[Collected data]
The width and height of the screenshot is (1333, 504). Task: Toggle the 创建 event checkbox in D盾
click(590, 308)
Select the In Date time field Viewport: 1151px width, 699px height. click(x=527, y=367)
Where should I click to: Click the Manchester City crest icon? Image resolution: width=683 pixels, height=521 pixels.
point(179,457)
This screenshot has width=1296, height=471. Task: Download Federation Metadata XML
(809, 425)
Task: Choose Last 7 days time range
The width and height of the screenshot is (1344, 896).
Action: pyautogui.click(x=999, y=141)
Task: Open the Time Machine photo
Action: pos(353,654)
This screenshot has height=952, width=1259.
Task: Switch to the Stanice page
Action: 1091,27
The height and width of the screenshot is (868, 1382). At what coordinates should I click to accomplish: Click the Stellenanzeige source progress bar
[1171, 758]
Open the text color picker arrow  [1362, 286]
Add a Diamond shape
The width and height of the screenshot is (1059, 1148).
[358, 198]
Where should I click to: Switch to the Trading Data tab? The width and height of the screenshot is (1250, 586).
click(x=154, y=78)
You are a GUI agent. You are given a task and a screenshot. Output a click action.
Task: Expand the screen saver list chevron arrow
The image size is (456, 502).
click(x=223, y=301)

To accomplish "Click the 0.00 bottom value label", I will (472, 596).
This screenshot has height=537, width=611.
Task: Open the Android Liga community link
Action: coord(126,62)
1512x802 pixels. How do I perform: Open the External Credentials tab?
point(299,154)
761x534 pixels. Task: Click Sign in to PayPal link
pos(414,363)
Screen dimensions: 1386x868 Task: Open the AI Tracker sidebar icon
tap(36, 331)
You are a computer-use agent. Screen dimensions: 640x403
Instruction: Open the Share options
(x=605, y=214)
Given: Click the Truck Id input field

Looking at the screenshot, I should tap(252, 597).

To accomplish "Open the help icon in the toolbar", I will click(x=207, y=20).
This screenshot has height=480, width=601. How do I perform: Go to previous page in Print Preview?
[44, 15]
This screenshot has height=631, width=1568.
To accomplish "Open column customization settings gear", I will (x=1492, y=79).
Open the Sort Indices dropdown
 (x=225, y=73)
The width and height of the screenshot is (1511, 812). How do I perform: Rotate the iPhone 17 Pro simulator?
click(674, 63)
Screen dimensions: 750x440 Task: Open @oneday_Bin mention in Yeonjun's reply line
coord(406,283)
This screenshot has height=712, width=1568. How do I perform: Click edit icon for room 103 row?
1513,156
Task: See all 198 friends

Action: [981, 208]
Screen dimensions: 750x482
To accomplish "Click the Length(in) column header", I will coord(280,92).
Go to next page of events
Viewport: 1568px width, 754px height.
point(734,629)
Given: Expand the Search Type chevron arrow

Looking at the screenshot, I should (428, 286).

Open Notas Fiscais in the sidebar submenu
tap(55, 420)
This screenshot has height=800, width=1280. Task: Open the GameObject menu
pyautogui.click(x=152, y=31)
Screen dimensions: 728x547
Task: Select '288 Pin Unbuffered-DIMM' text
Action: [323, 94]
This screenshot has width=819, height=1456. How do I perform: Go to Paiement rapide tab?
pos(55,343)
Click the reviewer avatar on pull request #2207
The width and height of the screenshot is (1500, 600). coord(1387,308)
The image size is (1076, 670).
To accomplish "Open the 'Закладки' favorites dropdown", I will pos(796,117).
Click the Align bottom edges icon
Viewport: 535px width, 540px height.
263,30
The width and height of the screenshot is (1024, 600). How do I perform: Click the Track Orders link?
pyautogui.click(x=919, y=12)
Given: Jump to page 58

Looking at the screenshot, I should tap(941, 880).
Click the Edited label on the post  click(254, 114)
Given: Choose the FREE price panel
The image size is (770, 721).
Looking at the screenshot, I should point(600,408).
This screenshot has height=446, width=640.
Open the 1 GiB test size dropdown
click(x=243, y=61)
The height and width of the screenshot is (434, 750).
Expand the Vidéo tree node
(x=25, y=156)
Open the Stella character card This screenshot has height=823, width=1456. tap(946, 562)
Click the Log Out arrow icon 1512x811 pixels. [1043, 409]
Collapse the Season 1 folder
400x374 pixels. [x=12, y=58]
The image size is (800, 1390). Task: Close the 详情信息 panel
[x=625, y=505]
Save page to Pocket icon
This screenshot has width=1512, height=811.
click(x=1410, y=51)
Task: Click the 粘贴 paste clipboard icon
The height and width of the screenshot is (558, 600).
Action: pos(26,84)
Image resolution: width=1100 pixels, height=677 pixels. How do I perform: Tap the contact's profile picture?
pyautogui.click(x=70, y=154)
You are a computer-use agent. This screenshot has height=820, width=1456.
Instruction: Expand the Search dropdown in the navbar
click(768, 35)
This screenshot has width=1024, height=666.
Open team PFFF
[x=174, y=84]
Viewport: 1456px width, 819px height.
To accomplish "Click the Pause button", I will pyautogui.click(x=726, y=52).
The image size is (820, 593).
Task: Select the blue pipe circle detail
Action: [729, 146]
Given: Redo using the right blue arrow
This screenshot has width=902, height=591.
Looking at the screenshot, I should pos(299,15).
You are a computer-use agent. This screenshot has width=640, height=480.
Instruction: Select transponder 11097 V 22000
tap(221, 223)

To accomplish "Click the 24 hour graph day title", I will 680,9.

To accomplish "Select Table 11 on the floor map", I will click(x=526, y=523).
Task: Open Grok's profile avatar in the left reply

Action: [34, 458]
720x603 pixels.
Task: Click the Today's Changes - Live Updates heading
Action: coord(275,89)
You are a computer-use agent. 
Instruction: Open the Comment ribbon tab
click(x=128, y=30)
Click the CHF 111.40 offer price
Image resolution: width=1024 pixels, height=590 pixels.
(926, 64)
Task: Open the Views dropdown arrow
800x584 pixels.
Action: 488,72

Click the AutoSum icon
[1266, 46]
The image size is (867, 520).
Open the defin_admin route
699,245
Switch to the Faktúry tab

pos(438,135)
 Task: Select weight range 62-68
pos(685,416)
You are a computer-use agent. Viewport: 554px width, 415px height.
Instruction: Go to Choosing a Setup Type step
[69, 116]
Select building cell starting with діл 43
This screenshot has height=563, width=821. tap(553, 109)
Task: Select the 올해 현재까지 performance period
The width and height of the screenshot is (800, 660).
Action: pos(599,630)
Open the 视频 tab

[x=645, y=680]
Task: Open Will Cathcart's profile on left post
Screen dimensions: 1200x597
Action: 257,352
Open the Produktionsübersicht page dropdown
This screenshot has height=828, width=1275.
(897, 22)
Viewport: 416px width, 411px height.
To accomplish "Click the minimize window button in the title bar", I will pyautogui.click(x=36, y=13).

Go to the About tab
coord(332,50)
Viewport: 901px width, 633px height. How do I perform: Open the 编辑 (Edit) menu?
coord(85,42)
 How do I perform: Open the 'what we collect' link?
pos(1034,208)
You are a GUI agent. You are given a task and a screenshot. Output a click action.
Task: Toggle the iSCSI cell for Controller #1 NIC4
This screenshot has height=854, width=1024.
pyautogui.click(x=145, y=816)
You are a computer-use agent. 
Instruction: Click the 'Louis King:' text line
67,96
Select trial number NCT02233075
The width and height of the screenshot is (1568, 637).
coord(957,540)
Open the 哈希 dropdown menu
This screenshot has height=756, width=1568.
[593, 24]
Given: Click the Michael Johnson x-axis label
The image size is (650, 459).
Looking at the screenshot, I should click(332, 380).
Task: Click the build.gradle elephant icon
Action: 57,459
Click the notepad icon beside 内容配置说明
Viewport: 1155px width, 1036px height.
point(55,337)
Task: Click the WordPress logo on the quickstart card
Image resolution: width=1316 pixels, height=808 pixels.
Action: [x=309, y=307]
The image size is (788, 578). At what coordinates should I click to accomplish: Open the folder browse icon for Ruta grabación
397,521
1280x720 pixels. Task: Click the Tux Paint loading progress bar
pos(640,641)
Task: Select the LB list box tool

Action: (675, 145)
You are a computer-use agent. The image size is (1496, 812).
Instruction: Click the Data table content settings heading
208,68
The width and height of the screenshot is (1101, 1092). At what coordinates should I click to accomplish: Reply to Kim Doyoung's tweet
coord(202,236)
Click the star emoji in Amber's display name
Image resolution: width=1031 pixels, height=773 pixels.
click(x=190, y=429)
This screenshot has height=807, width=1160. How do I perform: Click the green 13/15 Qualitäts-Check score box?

§ **WHAT IS EXPECTED**
Reproduce the lines of the records from the one containing "Click the star emoji in Amber's display name" through the end of the records, inclusive.

§ **COMPLETE OUTPUT**
Click the star emoji in Amber's display name
Image resolution: width=1031 pixels, height=773 pixels.
click(x=190, y=429)
This screenshot has height=807, width=1160. How do I perform: Click the green 13/15 Qualitäts-Check score box?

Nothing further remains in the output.